Starting at the line that contains "Click the Review notes due status bar item" and continuing through the end of the data, write those lines again with "status bar item" changed to "toolbar button" and everything else left as it is. Leave the pictures out.

Data items:
------------------------

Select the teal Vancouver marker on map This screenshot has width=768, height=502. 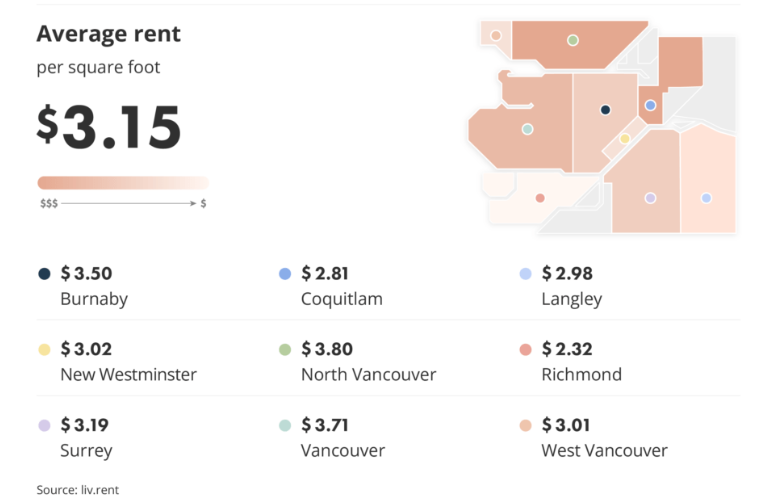pos(528,129)
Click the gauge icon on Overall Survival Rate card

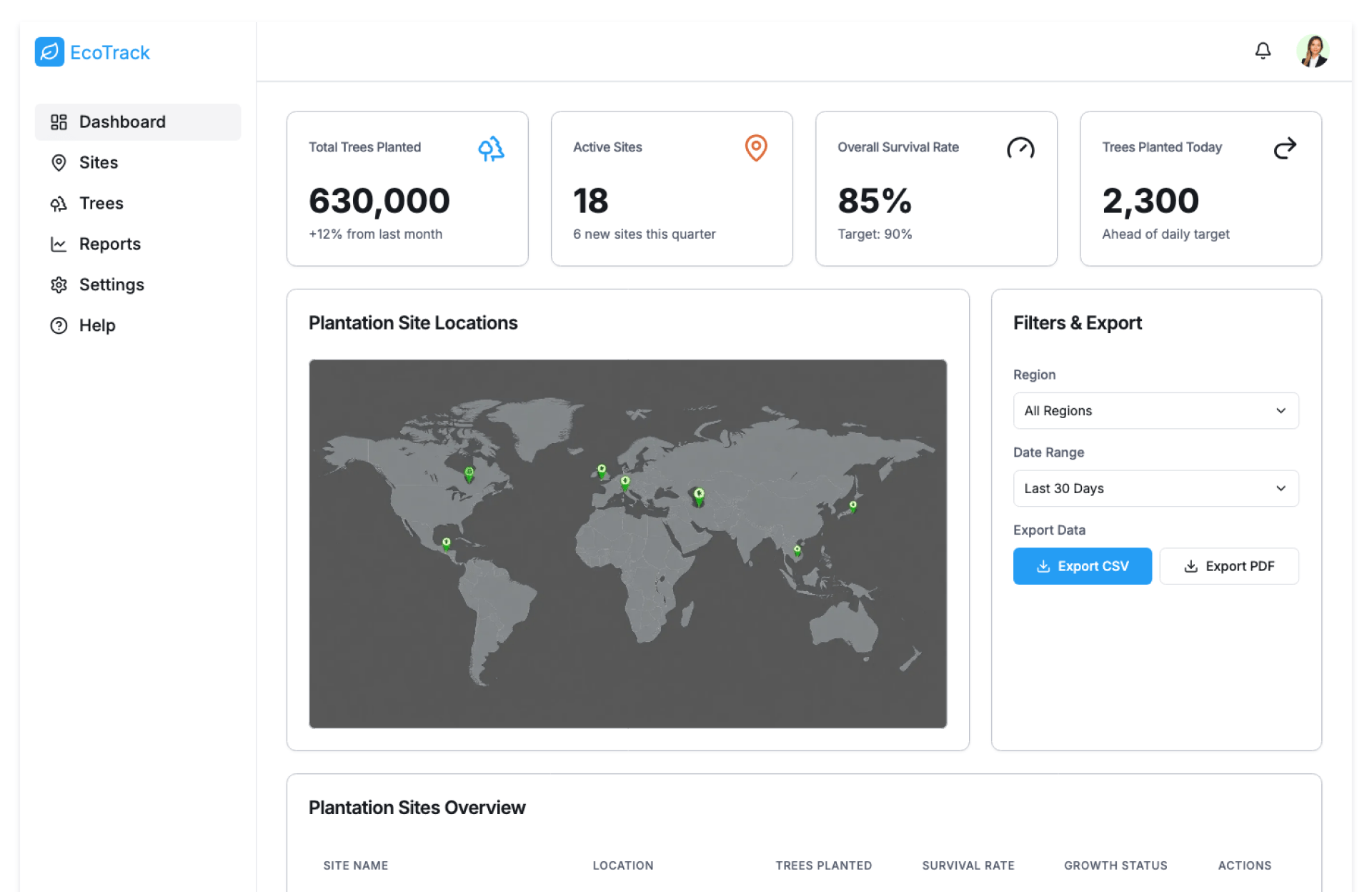[x=1020, y=148]
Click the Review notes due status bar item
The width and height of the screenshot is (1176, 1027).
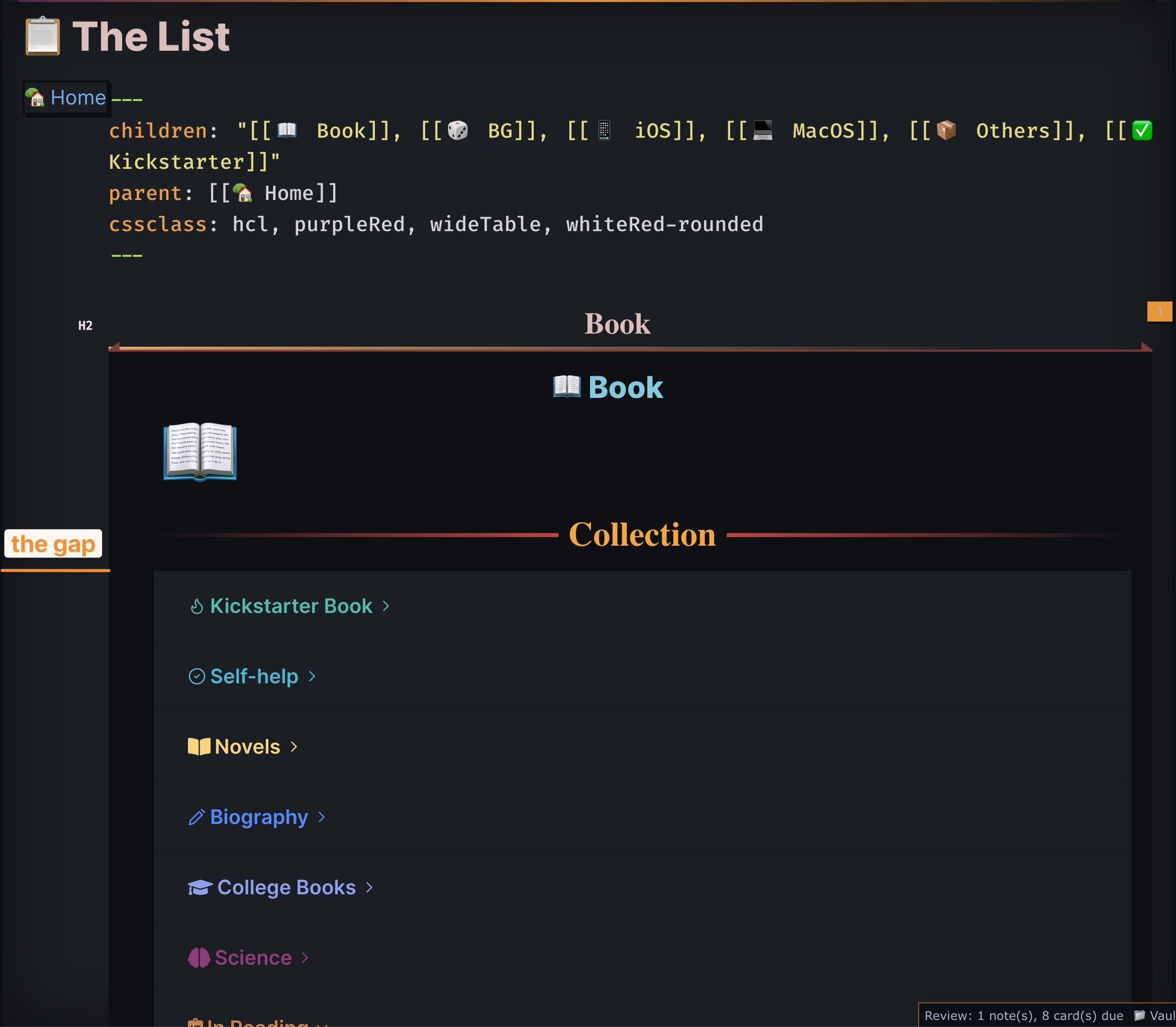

------------------------

#### Task answer:
Click the Review notes due toolbar button
The width and height of the screenshot is (1176, 1027).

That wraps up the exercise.